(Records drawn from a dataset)
*** Block opens ***
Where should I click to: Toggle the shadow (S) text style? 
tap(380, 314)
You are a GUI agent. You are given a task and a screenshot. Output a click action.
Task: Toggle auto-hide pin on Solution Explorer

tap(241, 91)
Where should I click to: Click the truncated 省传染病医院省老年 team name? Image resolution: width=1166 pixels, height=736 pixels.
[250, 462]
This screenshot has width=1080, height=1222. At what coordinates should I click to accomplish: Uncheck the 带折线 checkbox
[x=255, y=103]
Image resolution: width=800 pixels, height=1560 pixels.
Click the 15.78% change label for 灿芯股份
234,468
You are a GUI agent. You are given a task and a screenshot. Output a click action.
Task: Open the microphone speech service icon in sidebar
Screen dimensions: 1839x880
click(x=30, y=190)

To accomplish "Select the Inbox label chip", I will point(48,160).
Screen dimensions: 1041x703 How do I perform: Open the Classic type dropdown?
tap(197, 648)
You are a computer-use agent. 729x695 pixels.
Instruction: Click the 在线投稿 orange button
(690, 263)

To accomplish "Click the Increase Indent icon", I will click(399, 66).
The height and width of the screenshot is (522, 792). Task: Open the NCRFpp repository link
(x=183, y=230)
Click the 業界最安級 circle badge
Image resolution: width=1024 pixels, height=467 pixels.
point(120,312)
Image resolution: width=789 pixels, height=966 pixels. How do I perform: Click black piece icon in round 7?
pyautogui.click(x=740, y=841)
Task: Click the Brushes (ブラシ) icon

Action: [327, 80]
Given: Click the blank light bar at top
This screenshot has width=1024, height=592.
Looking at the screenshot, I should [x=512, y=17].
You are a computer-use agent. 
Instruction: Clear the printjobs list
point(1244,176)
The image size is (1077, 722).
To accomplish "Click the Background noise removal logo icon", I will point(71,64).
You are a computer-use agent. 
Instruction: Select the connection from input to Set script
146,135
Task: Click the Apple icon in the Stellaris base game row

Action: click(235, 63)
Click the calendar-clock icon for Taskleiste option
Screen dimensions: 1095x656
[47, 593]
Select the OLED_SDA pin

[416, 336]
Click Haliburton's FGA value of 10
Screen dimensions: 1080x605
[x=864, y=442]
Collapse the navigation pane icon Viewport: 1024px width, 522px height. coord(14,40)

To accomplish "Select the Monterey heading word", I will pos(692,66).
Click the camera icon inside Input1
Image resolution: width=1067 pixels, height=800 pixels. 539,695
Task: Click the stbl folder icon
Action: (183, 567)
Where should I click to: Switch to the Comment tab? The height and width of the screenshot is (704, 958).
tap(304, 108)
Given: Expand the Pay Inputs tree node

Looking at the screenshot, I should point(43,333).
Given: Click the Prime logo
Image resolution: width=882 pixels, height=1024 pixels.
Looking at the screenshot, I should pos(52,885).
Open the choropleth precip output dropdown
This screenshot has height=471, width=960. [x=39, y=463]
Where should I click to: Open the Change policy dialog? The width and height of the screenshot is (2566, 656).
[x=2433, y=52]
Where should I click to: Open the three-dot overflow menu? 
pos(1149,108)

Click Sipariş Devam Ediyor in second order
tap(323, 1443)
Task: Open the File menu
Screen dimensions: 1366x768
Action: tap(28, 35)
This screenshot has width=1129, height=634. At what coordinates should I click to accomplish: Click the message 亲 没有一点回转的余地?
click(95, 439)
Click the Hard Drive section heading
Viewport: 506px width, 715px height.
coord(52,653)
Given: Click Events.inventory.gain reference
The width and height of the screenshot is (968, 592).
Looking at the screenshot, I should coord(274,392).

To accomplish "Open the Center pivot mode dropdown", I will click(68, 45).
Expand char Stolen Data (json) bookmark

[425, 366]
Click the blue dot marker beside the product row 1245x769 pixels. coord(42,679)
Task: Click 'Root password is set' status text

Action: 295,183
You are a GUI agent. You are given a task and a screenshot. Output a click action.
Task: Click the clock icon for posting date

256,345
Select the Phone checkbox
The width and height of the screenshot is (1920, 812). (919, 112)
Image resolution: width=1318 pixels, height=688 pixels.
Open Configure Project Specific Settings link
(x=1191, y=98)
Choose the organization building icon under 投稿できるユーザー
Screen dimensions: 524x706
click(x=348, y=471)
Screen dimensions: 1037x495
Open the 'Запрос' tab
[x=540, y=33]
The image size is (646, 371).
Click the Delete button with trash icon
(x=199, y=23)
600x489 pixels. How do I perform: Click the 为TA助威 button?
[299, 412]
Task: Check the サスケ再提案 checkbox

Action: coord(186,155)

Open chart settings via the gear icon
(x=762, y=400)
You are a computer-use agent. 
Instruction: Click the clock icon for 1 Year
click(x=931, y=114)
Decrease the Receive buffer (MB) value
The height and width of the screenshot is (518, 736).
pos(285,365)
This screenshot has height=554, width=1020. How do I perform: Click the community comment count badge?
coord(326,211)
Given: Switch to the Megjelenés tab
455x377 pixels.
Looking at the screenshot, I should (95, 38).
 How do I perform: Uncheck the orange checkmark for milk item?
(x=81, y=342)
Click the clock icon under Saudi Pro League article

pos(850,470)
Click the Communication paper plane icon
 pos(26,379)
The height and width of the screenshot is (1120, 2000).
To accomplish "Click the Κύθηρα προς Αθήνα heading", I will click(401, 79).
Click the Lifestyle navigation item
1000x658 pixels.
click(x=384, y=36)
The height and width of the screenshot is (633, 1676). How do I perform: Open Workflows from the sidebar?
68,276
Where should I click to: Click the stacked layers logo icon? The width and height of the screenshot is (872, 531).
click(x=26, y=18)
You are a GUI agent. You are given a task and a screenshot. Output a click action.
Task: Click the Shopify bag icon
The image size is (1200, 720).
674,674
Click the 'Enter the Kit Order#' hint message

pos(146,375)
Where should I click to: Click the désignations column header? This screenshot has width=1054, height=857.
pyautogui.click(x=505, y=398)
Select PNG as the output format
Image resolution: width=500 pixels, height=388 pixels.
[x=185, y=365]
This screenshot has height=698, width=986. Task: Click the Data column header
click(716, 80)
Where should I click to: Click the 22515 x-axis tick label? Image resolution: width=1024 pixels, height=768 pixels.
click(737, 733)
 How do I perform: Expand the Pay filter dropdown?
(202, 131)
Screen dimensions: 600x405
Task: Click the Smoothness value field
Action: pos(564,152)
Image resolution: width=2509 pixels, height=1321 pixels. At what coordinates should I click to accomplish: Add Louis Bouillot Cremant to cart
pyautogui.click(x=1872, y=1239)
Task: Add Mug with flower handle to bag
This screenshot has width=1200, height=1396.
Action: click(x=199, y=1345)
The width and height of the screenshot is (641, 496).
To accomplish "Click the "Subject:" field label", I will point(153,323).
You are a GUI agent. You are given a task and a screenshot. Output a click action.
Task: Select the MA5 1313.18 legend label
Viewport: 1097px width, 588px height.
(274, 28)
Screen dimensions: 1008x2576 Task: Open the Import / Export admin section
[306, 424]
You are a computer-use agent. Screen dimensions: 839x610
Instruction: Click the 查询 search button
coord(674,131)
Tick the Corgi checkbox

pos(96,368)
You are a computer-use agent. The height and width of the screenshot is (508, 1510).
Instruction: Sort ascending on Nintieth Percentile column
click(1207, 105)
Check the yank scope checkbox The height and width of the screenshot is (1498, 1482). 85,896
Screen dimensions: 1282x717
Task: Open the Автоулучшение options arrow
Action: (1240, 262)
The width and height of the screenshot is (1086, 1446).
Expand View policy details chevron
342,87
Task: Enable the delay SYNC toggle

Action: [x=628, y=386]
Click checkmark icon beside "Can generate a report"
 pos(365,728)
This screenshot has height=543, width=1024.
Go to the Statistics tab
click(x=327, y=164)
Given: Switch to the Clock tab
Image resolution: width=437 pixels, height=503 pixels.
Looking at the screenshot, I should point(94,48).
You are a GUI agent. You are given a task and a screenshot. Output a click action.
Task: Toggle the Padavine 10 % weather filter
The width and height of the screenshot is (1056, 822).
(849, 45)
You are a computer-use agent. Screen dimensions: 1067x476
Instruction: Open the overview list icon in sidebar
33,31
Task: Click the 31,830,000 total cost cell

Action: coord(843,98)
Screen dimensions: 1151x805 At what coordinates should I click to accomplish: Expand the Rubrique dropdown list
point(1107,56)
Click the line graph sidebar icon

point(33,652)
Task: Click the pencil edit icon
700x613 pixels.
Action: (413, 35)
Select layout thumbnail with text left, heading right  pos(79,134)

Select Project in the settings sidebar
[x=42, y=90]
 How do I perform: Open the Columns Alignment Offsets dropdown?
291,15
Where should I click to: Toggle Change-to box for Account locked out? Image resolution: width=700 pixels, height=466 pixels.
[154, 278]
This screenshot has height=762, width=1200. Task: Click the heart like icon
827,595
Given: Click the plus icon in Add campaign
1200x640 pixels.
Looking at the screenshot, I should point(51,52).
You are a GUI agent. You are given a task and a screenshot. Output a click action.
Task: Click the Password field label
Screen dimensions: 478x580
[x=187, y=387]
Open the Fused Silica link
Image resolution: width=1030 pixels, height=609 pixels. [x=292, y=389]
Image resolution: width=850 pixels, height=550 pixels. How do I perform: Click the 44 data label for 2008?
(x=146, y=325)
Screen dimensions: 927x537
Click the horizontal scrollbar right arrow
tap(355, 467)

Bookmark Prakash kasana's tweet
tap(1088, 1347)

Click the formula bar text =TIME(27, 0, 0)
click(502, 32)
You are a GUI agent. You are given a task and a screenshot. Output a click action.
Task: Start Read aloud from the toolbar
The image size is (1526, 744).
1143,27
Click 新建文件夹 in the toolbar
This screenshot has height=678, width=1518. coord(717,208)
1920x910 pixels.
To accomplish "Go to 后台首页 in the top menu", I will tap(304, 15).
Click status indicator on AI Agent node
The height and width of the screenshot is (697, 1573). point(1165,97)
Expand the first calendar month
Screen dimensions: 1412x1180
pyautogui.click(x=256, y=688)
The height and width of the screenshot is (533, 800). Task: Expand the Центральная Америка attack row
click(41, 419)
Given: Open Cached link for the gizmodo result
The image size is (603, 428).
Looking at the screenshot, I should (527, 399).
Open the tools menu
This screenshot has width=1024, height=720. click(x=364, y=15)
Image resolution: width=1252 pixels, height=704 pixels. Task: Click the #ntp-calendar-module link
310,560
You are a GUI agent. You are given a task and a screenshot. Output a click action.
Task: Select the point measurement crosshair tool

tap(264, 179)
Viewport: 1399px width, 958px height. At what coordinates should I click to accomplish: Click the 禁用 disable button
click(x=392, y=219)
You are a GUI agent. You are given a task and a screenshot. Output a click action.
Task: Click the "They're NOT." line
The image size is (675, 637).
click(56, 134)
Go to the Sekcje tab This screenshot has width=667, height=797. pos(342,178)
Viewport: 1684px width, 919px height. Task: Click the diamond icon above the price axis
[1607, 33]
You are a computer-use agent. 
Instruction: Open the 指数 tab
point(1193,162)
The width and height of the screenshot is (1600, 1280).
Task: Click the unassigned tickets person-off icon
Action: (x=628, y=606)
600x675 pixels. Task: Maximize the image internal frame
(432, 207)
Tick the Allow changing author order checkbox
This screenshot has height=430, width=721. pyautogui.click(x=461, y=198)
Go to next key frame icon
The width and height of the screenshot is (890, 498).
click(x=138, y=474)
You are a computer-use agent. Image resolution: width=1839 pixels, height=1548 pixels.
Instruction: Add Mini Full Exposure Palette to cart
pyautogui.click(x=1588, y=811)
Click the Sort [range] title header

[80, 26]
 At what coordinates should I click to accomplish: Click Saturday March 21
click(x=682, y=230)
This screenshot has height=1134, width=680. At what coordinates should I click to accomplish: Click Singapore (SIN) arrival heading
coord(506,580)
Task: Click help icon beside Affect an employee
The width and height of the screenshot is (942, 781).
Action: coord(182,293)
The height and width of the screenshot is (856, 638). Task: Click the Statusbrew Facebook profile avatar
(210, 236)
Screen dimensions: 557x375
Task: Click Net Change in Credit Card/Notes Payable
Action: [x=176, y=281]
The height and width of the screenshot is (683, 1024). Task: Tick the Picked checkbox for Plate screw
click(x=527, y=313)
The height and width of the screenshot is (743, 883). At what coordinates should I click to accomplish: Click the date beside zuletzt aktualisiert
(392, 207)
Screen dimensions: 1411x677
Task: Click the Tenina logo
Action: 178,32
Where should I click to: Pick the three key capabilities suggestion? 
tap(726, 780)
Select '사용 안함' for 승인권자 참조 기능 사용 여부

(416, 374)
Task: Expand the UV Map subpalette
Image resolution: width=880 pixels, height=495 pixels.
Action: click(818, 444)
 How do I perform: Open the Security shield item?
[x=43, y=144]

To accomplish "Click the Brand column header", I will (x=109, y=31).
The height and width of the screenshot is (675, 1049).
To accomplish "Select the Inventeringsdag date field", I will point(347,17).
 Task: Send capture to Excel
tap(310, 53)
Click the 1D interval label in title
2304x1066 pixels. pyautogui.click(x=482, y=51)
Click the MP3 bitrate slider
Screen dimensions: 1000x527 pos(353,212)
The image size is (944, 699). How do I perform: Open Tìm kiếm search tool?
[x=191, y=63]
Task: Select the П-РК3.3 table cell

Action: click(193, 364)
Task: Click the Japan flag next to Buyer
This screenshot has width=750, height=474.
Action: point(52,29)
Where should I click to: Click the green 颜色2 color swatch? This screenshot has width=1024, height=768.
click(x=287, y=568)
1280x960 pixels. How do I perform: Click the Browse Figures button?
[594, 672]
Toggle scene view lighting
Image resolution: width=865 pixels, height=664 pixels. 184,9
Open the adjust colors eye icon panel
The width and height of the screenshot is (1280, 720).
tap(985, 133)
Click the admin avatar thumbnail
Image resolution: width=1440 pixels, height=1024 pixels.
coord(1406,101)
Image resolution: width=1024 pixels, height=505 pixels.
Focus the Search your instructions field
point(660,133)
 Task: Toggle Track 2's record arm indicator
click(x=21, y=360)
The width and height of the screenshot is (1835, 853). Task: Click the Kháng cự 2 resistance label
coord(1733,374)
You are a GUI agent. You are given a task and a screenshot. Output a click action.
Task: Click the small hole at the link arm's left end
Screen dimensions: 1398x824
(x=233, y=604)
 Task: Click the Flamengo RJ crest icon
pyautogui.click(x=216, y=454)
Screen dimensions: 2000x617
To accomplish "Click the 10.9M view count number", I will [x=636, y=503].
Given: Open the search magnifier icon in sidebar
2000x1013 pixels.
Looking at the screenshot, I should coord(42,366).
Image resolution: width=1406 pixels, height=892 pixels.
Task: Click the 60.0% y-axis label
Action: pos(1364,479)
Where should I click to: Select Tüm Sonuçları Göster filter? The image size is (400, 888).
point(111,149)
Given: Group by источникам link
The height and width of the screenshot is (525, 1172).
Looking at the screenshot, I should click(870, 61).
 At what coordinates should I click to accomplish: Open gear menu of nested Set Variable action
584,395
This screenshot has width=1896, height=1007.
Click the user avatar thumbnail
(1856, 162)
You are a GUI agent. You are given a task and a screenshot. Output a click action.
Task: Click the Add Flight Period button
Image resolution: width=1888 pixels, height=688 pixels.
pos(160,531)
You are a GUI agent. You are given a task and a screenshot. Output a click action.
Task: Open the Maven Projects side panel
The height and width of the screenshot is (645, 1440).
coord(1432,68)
*** Block closes ***
> _ABOUT THIS TASK_:
All lines of the data that hold "left" need to be copied.

> _REPLY_:
Select layout thumbnail with text left, heading right  pos(79,134)
Task: Click the small hole at the link arm's left end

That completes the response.